Netra Alan pun beralih pada Kenan. "Kenan, kamu udah selesai makan belum?"

"Udah Pa ...."

"Ayo kita berangkat sekarang!" Nada bicara Alan masih terdengar tinggi.

"Tapi Papa belum selesai sarapan," sahut Kanaya, memberanikan diri.

"Papa nanti bisa makan di kantor, Kanaya. Pagi ini ada rapat penting. Jadi, Papa harus berangkat lebih pagi, untuk mempersiapkan presentasi nanti." Alan pun bangkit dari kursi, tapi ketika dia hendak melangkah, tiba-tiba Kanaya mencegah langkahnya.

"Sebentar ya, Pa."

"Ada apa lagi?"

Kanaya tak menyahut. Gadis itu justru berlari ke belakang, lalu beberapa saat kemudian kembali dengan sebuah kotak bekal di tangan.

"Ini buat Papa, nanti bisa dimakan di kantor."
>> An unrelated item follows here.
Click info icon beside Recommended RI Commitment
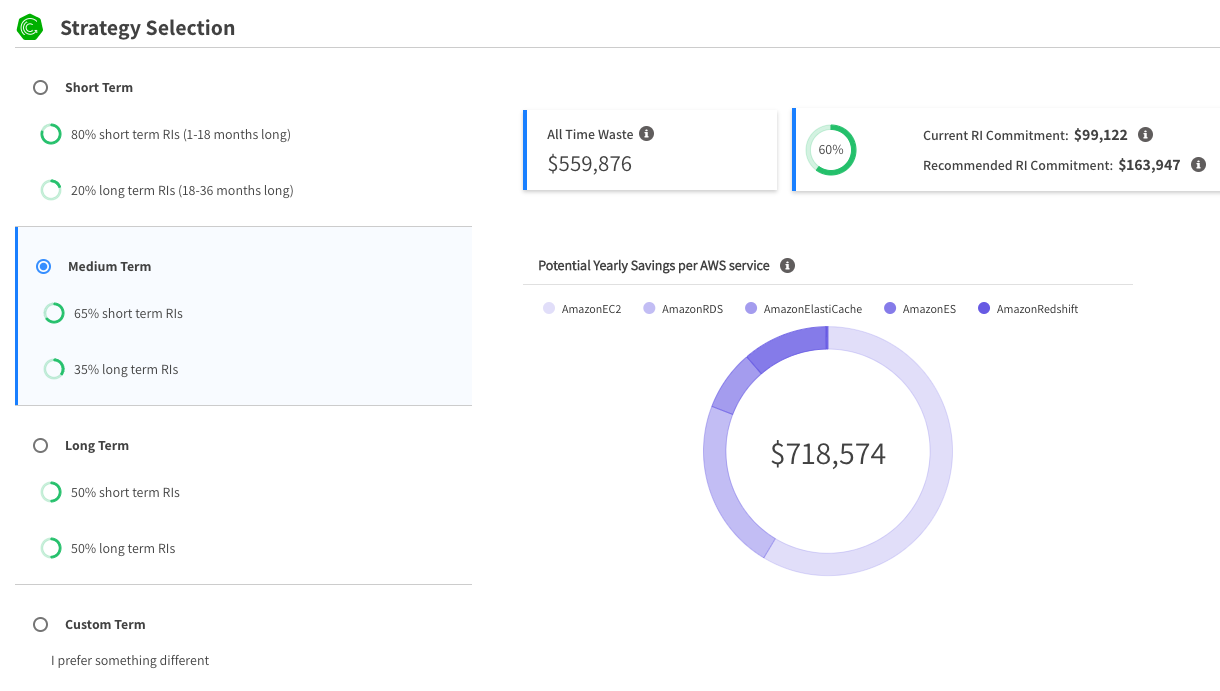 point(1198,165)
Netra Alan menatap kotak bekal itu sejenak. Detik selanjutnya, tanpa sadar kedua sudut bibirnya tertarik, membentuk senyuman di wajah. Padahal, beberapa saat yang lalu dia sempat kesal ketika Kanaya mengatakan ingin kuliah di luar negeri.

Akan tetapi, kekesalahan itu kini sudah memudar. Berganti kebahagiaan yang sulit Alan artikan.

"Ini buat Papa ya!"

"Makasih banyak Kanaya."

Tepat di saat itulah, seruan dari arah kamar pun terdengar.

"Kanaya, sini!"

"Pa, Mama manggil aku. Aku ke kamar Mama sebentar ya!"

Alan pun mengangguk, dan menatap Kanaya yang sedang berjalan ke kamarnya dengan Arumi. Entah mengapa, rasanya sangat sulit untuk melepaskan pandangan itu.

"Pa, ayo berangkat. Kok malah liatin Kak Kanaya terus, sih? Papa juga nggak mau ditinggal sama Kak Kanaya ya?"